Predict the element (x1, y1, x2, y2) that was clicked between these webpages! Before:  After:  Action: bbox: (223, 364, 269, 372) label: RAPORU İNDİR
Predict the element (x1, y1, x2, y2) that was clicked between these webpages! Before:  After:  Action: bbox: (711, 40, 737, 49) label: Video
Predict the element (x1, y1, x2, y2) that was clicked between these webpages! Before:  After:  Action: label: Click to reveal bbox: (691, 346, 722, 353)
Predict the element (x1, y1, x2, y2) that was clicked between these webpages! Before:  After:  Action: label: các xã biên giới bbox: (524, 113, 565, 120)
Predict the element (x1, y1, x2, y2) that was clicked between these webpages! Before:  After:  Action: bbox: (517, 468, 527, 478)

_____

» **WHAT TO PRODUCE**
Rewrite the items from the line containing "113, 565, 120)" through the last one, changing "webpages" to "pages" and leaving everything else as it is.

» **FINAL RESULT**
Predict the element (x1, y1, x2, y2) that was clicked between these pages! Before:  After:  Action: label: các xã biên giới bbox: (524, 113, 565, 120)
Predict the element (x1, y1, x2, y2) that was clicked between these pages! Before:  After:  Action: bbox: (517, 468, 527, 478)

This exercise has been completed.